Do you have favorite repos that highlight this?
I have an irrational fear of unknown codebases since it feels most of the code is either boilerplate or tied to some framework.
Do you have tips and tricks you use to read codebases?
The reason it always impresses me is that C can look like gobledygook, but yet this codebase is clean and understandable.
If so, then here's distributed consensus in Zig:
https://github.com/coilhq/tigerbeetle/blob/main/src/vsr/repl...
Something that differentiates this from many consensus implementations is that there's no boilerplate networking/multithreading code leaking through, it's all message passing, so that it can be deterministically fuzz tested.
I learned so much, and had so much fun writing this, that I also hope it's an enjoyable read—or please let me know what can be improved!
Here's a windows manager (dwm) and it's docs and build system in 13 files and just around 3000 lines of code.
https://git.suckless.org/dwm/files.html
And sbase, a sort of "busybox-like" set of common *NIX base utils written to be small and portable. Some of the commands are just a few dozen lines.
It's funny because I remember comparing it to mine that I had tried to write during college, and appreciating how much better it is.
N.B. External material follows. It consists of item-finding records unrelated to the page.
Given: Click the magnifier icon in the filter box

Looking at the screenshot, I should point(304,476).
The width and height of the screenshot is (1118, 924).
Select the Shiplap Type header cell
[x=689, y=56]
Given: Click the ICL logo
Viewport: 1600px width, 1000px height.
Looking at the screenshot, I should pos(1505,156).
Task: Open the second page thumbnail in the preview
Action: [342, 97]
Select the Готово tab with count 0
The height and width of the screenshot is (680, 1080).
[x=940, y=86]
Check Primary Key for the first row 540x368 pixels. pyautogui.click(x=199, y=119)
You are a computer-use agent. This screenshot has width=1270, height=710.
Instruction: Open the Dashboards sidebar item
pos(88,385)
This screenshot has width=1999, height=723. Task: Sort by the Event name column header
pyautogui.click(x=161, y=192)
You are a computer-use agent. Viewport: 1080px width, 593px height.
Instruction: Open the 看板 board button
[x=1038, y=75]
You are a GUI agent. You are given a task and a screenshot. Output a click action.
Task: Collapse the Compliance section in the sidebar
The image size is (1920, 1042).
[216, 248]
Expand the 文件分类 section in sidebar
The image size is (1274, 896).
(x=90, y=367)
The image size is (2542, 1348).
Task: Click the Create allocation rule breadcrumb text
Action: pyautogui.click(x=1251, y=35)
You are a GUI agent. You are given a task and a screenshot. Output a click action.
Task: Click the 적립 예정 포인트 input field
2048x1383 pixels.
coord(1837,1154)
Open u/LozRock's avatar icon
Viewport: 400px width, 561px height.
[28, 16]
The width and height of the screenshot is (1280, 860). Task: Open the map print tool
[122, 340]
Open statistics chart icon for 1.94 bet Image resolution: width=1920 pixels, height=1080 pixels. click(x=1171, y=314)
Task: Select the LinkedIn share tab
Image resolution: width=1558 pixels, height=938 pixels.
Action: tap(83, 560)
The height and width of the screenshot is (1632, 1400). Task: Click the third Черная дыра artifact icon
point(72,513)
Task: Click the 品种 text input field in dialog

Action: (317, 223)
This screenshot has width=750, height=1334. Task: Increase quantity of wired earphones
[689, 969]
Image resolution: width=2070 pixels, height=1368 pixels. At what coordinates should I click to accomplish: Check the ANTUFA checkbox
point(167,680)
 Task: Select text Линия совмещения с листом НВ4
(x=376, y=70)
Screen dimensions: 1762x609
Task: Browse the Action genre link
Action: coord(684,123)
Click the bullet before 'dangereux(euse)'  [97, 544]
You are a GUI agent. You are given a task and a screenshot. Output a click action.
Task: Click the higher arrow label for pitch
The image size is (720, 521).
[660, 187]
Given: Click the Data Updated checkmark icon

Pay attention to how there's a bunch of different types of chess in there too, and how that's factored.
e.g. "assert_equal" is really just "expected == actual" at it's core but it uses both both a block param (a kind of closure) for composing a default message and calls "diff" which is a dumb wrapper around the system "diff" utility (horrors!). There is even some evolved nastiness in there for an API change that uses the existing assert/refute logic to raise an informative message. this is handled with a simple if and not some sort of complex hard-to-follow factory pattern or dependency injection misuse.
https://github.com/seattlerb/minitest/blob/master/lib/minite...
The best way to level up is to code. Reading code can be a complementary activity that can bring insights but it's not a way to level up. Active > passive.
> Do you have favorite repos that highlight this?
For what language? Desktop, mobile? Systems programming or web development? Linux/BSD/etc all have source code available. I believe microsoft has open sourced the .Net Framework or parts of it.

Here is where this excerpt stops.